Im Dezember-Heft 2010 von brandeins, das sich der Familie widmet, ist ein Beitrag abgedruckt mit dem Titel „Gleichung mit Unbekannten“. Es geht darin auch um die vielgeforderte und -befeierte Vereinbarkeit von Familie und Beruf, die als fortschrittlich gilt und die manches Förderprogramm auf den Weg gebracht hat. Der Schluss des Beitrags allerdings macht deutlich, wie wenig treffend die Formel von der Vereinbarkeit ist und wie viel angemessener es wäre, vom doppelten Verzicht zu sprechen. Es heißt dort:

„Seine Managerkollegen von früher schmunzeln vermutlich schon über die Wortwahl. Alexander May ist ein Beispiel dafür, was in keiner erbaulichen Ministeriumsbroschüre steht, aber jeder schnell merkt, der Kinder bekommt: Familie hat ihren Preis. Karriere auch.
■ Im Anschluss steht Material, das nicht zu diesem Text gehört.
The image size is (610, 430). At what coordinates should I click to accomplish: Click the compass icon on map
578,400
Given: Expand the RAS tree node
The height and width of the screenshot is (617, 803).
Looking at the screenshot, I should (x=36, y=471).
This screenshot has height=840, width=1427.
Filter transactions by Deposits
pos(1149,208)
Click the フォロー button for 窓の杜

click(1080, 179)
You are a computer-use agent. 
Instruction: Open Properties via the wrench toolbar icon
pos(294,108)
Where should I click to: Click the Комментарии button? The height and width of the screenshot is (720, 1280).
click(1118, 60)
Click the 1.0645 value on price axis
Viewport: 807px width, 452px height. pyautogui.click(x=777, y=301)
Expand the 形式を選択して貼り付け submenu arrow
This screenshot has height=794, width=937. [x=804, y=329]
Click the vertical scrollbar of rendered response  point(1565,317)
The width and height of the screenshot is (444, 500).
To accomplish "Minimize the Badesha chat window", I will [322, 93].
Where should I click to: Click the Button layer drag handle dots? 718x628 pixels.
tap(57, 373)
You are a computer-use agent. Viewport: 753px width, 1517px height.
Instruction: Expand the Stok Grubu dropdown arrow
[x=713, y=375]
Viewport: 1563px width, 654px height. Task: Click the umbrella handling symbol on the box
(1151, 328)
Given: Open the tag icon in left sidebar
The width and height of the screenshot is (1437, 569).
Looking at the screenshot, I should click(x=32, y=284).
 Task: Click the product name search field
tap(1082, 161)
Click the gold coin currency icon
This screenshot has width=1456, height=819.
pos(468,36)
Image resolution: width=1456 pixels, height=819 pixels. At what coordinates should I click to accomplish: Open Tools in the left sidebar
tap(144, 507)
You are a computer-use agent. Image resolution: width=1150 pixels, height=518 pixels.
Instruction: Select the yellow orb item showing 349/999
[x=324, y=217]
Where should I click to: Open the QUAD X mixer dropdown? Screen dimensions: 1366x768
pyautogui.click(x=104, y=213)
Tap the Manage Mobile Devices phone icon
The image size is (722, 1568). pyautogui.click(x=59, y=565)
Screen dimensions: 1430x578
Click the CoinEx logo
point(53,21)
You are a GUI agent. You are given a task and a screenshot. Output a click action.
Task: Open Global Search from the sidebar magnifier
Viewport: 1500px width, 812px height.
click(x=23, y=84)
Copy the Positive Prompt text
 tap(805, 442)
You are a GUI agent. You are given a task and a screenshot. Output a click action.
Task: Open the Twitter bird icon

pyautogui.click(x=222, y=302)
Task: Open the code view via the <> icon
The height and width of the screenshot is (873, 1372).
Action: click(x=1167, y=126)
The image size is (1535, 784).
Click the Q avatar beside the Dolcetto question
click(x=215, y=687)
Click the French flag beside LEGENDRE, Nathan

Ob die Gleichung aufgeht, muss jeder für sich selbst entscheiden.“

Denn Familie und Beruf lassen sich nicht vereinbaren, ohne dass in beider Hinsicht Verzicht geübt werden muss, so lässt sich herauslesen. Wer beides haben will, von dem ist doppelter Verzicht gefordert. Ganz zu recht schließt der Beitrag mit dem Hinweis, dass dies jeder für sich entscheiden muss, will man keine staatliche Vorschrift einführen. Moment mal, Vorschrift? Die gibt es heute zwar nicht, es gibt aber eine normative Erwartung: Erwerbstätigkeit. Wir haben zwar keine Vorschrift, aber sehr wohl eine Wertigkeit in unserem Gemeinwesen. Denn heute kann maximal ein Elternteil zuhause bleiben, denn der andere muss Einkommen beschaffen. Der Familie die Priorität einzuräumen ist also nur einem von beiden möglich, und das nur, wenn er zu den Besserverdienenden gehört. Wäre es nicht wünschenswert, beide könnten zuhause bleiben, wenn sie wollten? Das geht aber nur und wird erst anerkannt als gleichwertige Entscheidung, wenn ein bedingungsloses Grundeinkommen verfügbar ist.